A new Power is rising. Against it the old allies and policies will not avail us at all. There is no hope left in Elves or dying NĆŗmenor. This then is one choice before you, before us. We may join with that Power. It would be wise, Gandalf. There is hope that way. Its victory is at hand; and there will be rich reward for those that aided it. As the Power grows, its proved friends will also grow; and the Wise, such as you and I, may with patience come at last to direct its course, to control it. We can bide our time, we can keep our thoughts in our hearts, deploring maybe evils done by the way, but approving the high and ultimate purpose: Knowledge, Rule, OrderWhat sort of knowledge is there in Middle Earth? There is lore, the knowledge of old stories and old languages, that allows Gandalf to read documents long hidden in the library of Minas Tirith and uncover information that not even Denethor is aware of. There is craft, often practiced by the elves to make their beautiful things, their ships and rings and even their rope; a practice that is at least semi-magical, an imbuement of objects with the intention and virtue of their maker. And there is mastery, over objects left behind from an earlier, greater age, such as Aragorn's ability to bend the palantĆr to his will. But nobody is making new palantĆrs, and nobody—or rather, nobody good, and nobody whose works can be turned to good—is pursuing new knowledge, new ways of understanding the world.

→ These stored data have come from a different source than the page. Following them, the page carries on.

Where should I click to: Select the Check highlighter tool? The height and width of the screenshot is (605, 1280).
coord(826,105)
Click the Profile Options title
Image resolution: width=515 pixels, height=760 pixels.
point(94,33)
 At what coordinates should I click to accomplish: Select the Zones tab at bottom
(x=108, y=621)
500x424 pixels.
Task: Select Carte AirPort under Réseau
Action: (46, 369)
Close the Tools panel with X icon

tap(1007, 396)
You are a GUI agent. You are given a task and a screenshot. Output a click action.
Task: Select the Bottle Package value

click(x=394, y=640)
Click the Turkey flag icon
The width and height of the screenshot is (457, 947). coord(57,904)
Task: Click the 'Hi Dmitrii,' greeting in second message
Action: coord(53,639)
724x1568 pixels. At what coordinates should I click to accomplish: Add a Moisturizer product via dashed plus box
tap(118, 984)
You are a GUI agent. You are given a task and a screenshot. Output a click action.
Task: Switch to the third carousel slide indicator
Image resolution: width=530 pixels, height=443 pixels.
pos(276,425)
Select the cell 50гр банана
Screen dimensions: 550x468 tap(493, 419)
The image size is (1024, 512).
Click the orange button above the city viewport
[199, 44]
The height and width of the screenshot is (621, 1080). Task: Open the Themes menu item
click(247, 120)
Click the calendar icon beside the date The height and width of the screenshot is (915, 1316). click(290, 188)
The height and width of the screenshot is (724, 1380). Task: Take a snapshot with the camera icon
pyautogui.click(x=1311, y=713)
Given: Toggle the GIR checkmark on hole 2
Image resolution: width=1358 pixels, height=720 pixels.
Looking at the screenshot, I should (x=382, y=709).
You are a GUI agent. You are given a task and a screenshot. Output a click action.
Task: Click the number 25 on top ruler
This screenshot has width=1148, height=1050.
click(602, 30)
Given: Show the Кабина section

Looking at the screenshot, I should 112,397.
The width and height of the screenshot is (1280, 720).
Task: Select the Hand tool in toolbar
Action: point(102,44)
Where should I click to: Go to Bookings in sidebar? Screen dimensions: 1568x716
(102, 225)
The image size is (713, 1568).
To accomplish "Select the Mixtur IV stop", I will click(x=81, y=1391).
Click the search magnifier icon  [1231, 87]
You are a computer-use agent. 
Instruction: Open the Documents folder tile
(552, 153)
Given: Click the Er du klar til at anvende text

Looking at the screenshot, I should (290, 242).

Saruman's pursuit of knowledge, which he holds out as an inducement for his plan to ally himself (temporarily, he claims) with Sauron, is not merely an indication of evil or cowardice. As Gandalf tells us, in the line that has troubled me for nearly thirty years, it is a sign that he has left the path of wisdom. Later in the novel we will see Saruman brought low, not simply because his forces have been defeated, but because the people who were once his equals or inferiors will come to look on him with pity and contempt. The pursuit of knowledge, we will be made to understand, has turned him into a fool.
To be clear, none of this should be news. The stasis in Middle Earth's technology tree is as baked into this world as the song of Eru and the discordant notes added to it by Melkor. It is present everywhere in the story, if only through the absence of things that we might take for granted—consider, for example, the hobbits turning north or east in their journey to Rivendell, but never with the aid of a compass. What's startling in this exchange between Gandalf and Saruman is how baldly, how nakedly, it states its terms. It's a moment that can't help but establish that a gulf exists between us and this story (and perhaps, between us and that story's author). And maybe that's a good thing. The Lord of the Rings is one of my favorite novels, but it has a definite point of view that I can't always agree with. It's useful to be reminded of that.